Kritik

Tirol und Taliban: Thomas Maurer in der Lach- und Schieß

Thomas Maurers Solo "Zeitgenosse aus Leidenschaft" in der Lach- und Schießgesellschaft.
von  Mathias Hejny
Der Kabarettist Thomas Mauer.
Der Kabarettist Thomas Mauer. © Ingo Pertramer

Endlich rührt sich wieder was im "Laden". Der Zuschauerraum und die Bühne haben sich nicht verändert, aber in den Toilettenräumen blitzt und blinkt es neu gefliest. Der Neustart nach Umbildung des Leitungsteams, Corona und Renovierung fand in aller Stille statt: Das Hausensemble der Lach- und Schießgesellschaft zeigte einige Vorstellungen des aktuellen Programms "Aufgestaut" und das Gastspielprogramm eröffnete anschließend an zwei Abenden der Österreicher Thomas Maurer mit seinem Solo "Zeitgenosse aus Leidenschaft".

Der benötigt wenig und kann mit einem Stuhl auf ansonsten leerer Bühne welthaltiges Kabarett machen. Corona kommt erst spät vor und der Weg dorthin ist historisch kurvenreich, obwohl sein Vater ganz unmittelbar in der ersten und sehr schleppenden Phase der Impfkampagne 79-jährig am Covid-Virus starb. Wut und Trauer verarbeitet Maurer mit einem Ausflug ins aufständische Tirol des 19. Jahrhunderts, als Andreas Hofer einen katholisch-fundamentalistischen Kampf nicht zuletzt gegen die Pockenimpfung führte.

Maurers Kleinkunst: Die Komik in den unerfreulichen Themen

Da ist man schnell bei den Taliban, die auch Bärte und seltsame Kopfbedeckungen tragen. Und noch schneller ist man am aktuellen Zustand der europäischen Aufklärung zwischen Mumienpulver und Globuli. Das Größte an Maurers Kleinkunst ist die Komik, die er in seinen überwiegend unerfreulichen Themen entdeckt. Das gilt auch für die schier endlosen Gewerbegebiete in der Wiener Umgebung ("So sieht das Anthropozän aus, wenn der Baumeister der Schwager vom Bürgermeister ist").

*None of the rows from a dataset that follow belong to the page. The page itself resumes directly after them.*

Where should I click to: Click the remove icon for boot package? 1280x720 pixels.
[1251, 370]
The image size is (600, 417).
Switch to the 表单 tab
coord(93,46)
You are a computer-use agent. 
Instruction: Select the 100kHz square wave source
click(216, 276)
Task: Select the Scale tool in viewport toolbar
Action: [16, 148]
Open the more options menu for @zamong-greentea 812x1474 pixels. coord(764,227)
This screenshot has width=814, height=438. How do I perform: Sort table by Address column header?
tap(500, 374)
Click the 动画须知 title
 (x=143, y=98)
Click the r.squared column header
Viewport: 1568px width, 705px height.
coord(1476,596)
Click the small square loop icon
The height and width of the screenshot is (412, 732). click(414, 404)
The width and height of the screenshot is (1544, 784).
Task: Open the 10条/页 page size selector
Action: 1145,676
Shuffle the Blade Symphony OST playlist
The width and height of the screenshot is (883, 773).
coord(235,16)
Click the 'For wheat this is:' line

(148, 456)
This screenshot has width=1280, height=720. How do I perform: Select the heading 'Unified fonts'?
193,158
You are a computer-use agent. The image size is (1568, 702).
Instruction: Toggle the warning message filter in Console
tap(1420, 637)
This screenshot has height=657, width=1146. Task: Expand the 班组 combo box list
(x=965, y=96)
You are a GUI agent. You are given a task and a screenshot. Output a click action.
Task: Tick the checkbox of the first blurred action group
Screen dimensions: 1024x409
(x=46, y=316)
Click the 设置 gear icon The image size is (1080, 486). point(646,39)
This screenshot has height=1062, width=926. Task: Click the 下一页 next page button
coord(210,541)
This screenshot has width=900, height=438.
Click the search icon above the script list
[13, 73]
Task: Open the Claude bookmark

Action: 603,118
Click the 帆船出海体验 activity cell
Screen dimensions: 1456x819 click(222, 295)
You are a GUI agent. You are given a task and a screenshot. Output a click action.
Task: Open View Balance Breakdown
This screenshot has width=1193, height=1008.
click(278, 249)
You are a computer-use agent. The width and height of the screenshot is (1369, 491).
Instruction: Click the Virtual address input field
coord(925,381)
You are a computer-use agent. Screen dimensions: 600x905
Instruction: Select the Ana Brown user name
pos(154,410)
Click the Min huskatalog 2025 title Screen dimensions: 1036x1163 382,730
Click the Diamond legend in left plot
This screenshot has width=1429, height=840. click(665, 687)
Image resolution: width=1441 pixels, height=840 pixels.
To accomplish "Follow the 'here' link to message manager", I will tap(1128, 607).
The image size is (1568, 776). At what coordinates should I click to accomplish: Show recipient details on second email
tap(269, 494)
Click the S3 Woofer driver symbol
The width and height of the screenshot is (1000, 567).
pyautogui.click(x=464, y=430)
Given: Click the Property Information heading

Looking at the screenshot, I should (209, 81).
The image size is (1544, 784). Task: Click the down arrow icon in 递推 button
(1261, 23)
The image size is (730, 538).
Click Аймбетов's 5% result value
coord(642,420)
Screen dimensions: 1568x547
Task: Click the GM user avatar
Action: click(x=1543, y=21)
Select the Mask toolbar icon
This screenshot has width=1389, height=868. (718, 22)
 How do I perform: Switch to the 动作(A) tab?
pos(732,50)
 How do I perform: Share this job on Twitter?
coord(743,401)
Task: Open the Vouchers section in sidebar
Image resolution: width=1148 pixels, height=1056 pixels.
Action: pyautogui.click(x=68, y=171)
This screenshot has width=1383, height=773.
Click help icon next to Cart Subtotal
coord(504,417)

Der Vergleich zwischen der Hochkultur der Azteken, zu der allerdings auch blutige Menschenopfer gehörten, und den Folgen unserer postindustriellen Gesellschaft geht unentschieden aus: "Wir sind schädlicher, aber netter." Wobei die vielen Toten, die der Ritus Fußball-Weltmeisterschaft in Katar schon jetzt gefordert habe, diese Bilanz relativierten. Was zunächst als gesellschaftspolitischer Gemischtwarenladen erscheint, ist faszinierend "woke", wie Maurer es im Hinblick auf die kommende Generation sagen würde.

Immer wieder überraschend zieht der "alte weiße Gutmenschensack" gleich mehrere rote Fäden durch den Abend, die auch seine Zeit als blackgefaceter Sternsinger, seine Zuneigung zu Leberkässemmeln oder die österreichische Innenpolitik ("viel lustiger als die deutsche") in den ganz großen Zusammenhang des Irrationalen bringen. Dabei gendert er gnadenlos und abendfüllend: "Gegenderte Sätze sind wie Windkraftparks: Nicht schön anzusehen, aber ganz ohne wird es auf die Dauer nicht gehen."